:: PETUNJUK TUGAS ::
**A)** Tulis ulang bagian dari teks tentang penyesalan yang diawali kata-kata berisi "Ada bagian dari" dan diakhiri "mengorbankan yang lainnya.". Ganti "luka" dengan "duka".
**B)** Lanjutkan teks tentang penyesalan setelah kalimat terakhir yang ditampilkan.

:: KUTIPAN TEKS ::
+---+

Kadang tubuh yang terlihat baik-baik saja, dengan banyaknya aktivitas yang berjalan, percakapan yang mengalir, tawa yang bahkan masih bisa diciptakan dalam gemuruh suatu percakapan yang terasa amat renyah dan baru. Tapi dalam satu waktu yang sunyi, rasa itu menyusup kembali. Ia tidak menyerang, hanya mengingatkan. Bahwa ada satu momen dalam hidup yang tidak akan bisa diperbaiki. Seperti lubang kecil yang tetap menganga meski telah ditambal ribuan kali oleh logika dan nasihat.

Tidak usai hanya dengan meratapi satuan detik waktu. Penyesalan tidak pernah memakai jam tangan. Ia datang kapan pun, bahkan di hari-hari yang terlihat terang. Ia menyelinap saat sedang mencuci tangan atau membuang sampah, hal-hal remeh yang tiba-tiba menjadi pintu ke memori yang tidak pernah bersih.

Ada kesalahan yang tak bisa dibasuh dengan permintaan maaf. Karena yang terluka bukan hanya hati orang lain, tapi juga bagian terdalam dari diri sendiri. Kadang luka itu justru membuat kita sulit memaafkan diri sendiri. Karena tahu bahwa andai bergerak lebih cepat, hasilnya mungkin tidak seperti ini. Tapi waktu, seperti makhluk Tuhan bernama kematian itu, tak bisa memberi toleransi bahkan sedikit pun.

Terlambat menyelesaikan. Terlambat menolong. Terlambat memahami isyarat. Semua itu menumpuk jadi satu beban yang tak bisa dibagikan, karena orang lain mungkin tak akan mengerti. Mereka bilang, “sudah, jangan disesali,” tapi bagaimana bisa? Rasa bersalah punya lidah sendiri yang terus berbicara bahkan di tengah tidur kosong yang tidak memiliki mimpi.

Ada bagian dari hidup yang memang tidak akan pernah selesai. Bukan karena belum diakhiri, tapi karena terlalu dalam untuk bisa disimpulkan. Sukar untuk bisa menulis ulang ceritanya dalam kepala, tapi tetap saja akhirnya akan sama. Karena kenyataan tidak bisa diubah hanya dengan pikiran.

Dan di sanalah, orang lain mengambil manfaat untuk mulai mempelajari bahwa hidup memang berdampingan dengan luka. Bukan untuk menyembuhkannya, tapi untuk mengenal bentuknya. Mengetahui kapan ia datang, dan bagaimana menghadapinya agar tidak meledak sembarangan. Karena luka yang ditekan terlalu lama, bisa menjelma amarah ke orang yang salah. Tapi dari semua pembelajaran ada, memang harus ada korban yang murni dapat dilihat dan dipelajari. Ini sama saja seperti manusia yang menjadi experimen, dipelajari namun dengan cara mengorbankan yang lainnya.

+---+

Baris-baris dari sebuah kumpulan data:
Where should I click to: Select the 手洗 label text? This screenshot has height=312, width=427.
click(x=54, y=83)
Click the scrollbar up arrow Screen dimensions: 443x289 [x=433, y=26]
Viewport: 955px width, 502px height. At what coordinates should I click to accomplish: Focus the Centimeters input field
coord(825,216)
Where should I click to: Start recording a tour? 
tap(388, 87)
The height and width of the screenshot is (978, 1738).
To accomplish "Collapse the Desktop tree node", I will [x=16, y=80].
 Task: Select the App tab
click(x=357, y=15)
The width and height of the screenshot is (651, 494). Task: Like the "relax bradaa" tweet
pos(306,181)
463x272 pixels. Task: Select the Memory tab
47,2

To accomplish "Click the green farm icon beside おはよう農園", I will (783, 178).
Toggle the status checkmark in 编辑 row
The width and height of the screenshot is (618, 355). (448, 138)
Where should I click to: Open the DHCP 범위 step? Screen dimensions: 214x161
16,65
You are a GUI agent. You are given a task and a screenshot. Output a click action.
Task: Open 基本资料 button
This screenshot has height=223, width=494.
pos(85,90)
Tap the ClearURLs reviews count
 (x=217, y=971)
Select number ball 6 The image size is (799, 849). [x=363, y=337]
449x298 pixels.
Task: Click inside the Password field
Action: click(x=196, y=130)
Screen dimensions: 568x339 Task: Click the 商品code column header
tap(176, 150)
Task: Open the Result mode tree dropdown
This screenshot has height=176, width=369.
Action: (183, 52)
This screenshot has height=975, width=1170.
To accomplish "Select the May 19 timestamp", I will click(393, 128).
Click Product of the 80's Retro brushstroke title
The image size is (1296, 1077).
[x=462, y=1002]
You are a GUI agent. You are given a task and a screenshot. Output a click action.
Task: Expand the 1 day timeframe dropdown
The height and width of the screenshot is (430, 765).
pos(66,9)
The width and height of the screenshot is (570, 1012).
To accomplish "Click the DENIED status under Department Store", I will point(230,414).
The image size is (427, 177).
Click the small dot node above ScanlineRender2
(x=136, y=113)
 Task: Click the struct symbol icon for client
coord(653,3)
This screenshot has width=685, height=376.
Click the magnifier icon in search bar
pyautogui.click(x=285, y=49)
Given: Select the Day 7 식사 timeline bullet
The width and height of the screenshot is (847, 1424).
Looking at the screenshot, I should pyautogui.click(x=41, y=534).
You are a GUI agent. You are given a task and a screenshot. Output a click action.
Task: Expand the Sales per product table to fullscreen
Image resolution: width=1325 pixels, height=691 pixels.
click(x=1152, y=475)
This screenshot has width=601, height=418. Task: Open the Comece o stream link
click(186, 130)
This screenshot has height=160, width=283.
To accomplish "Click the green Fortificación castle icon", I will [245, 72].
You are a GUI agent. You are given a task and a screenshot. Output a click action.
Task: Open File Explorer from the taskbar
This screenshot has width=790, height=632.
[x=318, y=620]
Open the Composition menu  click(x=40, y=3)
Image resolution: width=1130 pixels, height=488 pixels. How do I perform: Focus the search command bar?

+---+

:: JAWABAN TERSEDIA ::
**A)**
Ada bagian dari hidup yang memang tidak akan pernah selesai. Bukan karena belum diakhiri, tapi karena terlalu dalam untuk bisa disimpulkan. Sukar untuk bisa menulis ulang ceritanya dalam kepala, tapi tetap saja akhirnya akan sama. Karena kenyataan tidak bisa diubah hanya dengan pikiran.

Dan di sanalah, orang lain mengambil manfaat untuk mulai mempelajari bahwa hidup memang berdampingan dengan duka. Bukan untuk menyembuhkannya, tapi untuk mengenal bentuknya. Mengetahui kapan ia datang, dan bagaimana menghadapinya agar tidak meledak sembarangan. Karena duka yang ditekan terlalu lama, bisa menjelma amarah ke orang yang salah. Tapi dari semua pembelajaran ada, memang harus ada korban yang murni dapat dilihat dan dipelajari. Ini sama saja seperti manusia yang menjadi experimen, dipelajari namun dengan cara mengorbankan yang lainnya.

**B)**
Rasa bersalah yang seperti api kecil yang tidak pernah padam. Tidak membakar, tapi menghanguskan pelan-pelan bagian dalam yang paling rapuh. Ia menyamar jadi ragu, jadi penundaan, jadi kecemasan yang tidak masuk akal. Dan sesuatu yang memeluknya terlalu lama, lama-lama menjadi bagian dari bara itu sendiri.

Tapi hidup tetap harus berjalan, meski dalam hati ada ruang yang retak permanen. Belajar bergerak bukan karena sudah sembuh, tapi karena tidak ingin terlihat mati dalam rasa yang sama setiap harinya meski kehidupan yang dijalanin adalah kesukaran yang sangat basi. Belajar lagi untuk memeluk diri sendiri, bukan karena kuat, tapi karena tidak ada yang bisa benar-benar paham beratnya luka yang di simpan bahkan sekalipun itu adalah Tuhan.

Ada doa-doa yang tidak pernah sampai, tapi tetap dikirimkan setiap malam, bukan karena merayu namun menjadi kebiasaan. Bukan karena berharap jawaban, tapi karena ingin bicara pada semesta yang bisu tuli dan buta bahwa sebenarnya masih tersimpan sesuatu di dalam diri. Sesuatu yang tak bisa dijelaskan, tapi terlalu penting untuk dilupakan.

Dan setiap kali malam datang, melulu untuk berhadapan lagi dengan rasa tersebut. Tapi karena memang bukan untuk dikalahkan. Hanya untuk diingatkan. Bahwa pernah ada detik-detik yang gagal untuk kejar, dan itu tidak pernah apa-apa mengingat semua pola mengindikasikan pada jalur yang sama. Bukan untuk dimaafkan, tapi untuk diterima. Karena tak semua yang terlambat bisa dibenarkan. Tapi semua yang sudah terjadi… sudah menjadi bagian dari kehidupan yang dari sananya memang didesain.

Lalu melanjutkan hidup. Bukan sebagai orang yang sama, tapi sebagai seseorang yang pernah terlalu lambat, terlalu diam, dan terlalu takut. Tapi setidaknya masih bernapas, masih berjalan, dan masih mengandai-andai apakah ini artinya untuk tidak mengulang hal yang sama atau karna itu adalah pola jadi akan selalu kabur, meski sesekali rasa itu tetap muncul, untuk bilang bahwa waktu tidak bisa diulang, dan yang terlambat… memang tidak akan pernah selesai.

Yang Tak Diundang, Tapi Suka Datang Tanpa Permisi

Ada malam-malam di mana mata terbuka lebar, tapi hati terasa sempit. Bukan karena masalah baru, tapi karena yang lama masih numpuk di pojok dan belum diberesin. Rasanya kayak duduk di ruang tamu kosong, tapi tahu bahwa ada yang berdiri di belakang pintu, ngetuk pelan-pelan tapi nggak mau disuruh masuk. Cuma nunggu capek duluan, lalu akhirnya buka sendiri. Malam itu cuma dihamparkan bak kain hitam, tapi cerita nyatanya ada di bintang-bintangnya. Bintang yang desain semula merupakan alat untuk pelempar setan, tapi entah kenapa sekarang malah jadi lambang harapan. Ironis ajasi.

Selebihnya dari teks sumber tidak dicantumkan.